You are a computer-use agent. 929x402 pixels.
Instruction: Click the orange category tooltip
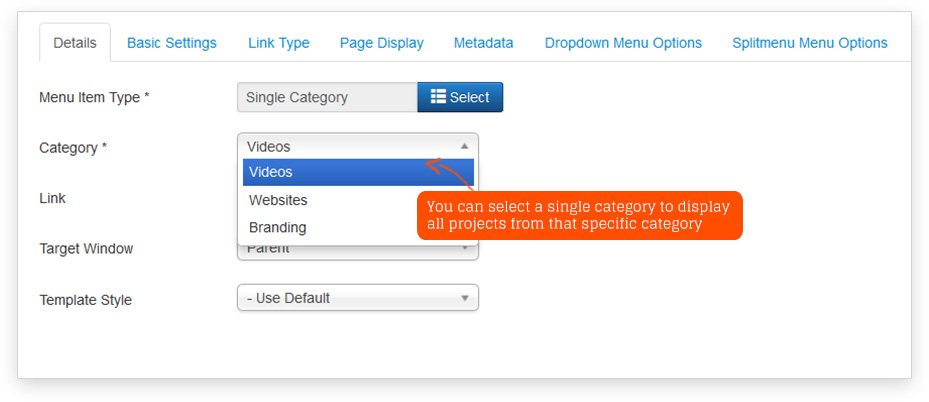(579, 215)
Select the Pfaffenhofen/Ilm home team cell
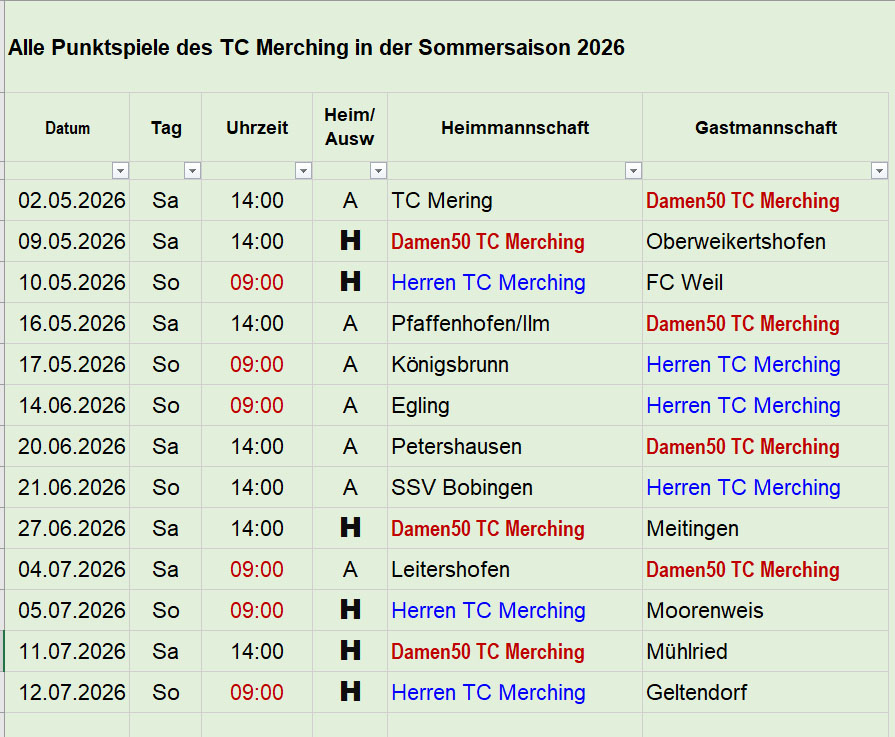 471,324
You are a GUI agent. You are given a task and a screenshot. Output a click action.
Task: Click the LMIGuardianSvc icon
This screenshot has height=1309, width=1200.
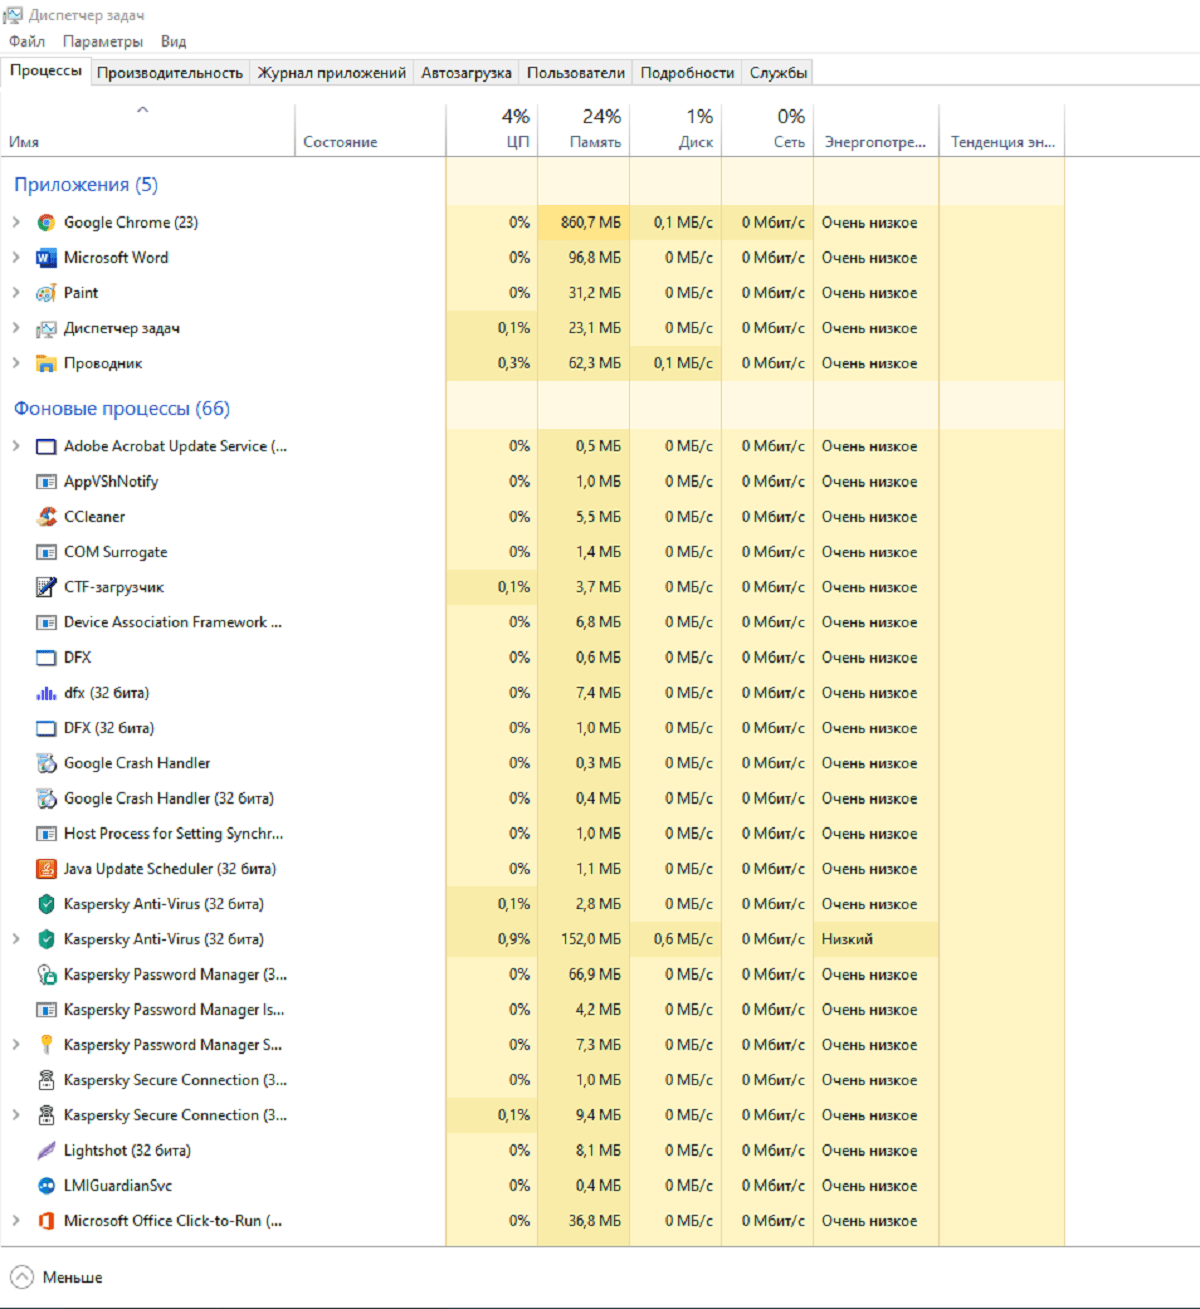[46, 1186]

★ ★ ★

What to do: Could every line above be set down exactly, with the pictures omitted?

Written answer:
You are a computer-use agent. 929x402 pixels.
Instruction: Click the orange category tooltip
(579, 215)
Select the Pfaffenhofen/Ilm home team cell
 471,324
You are a GUI agent. You are given a task and a screenshot. Output a click action.
Task: Click the LMIGuardianSvc icon
This screenshot has height=1309, width=1200.
[46, 1186]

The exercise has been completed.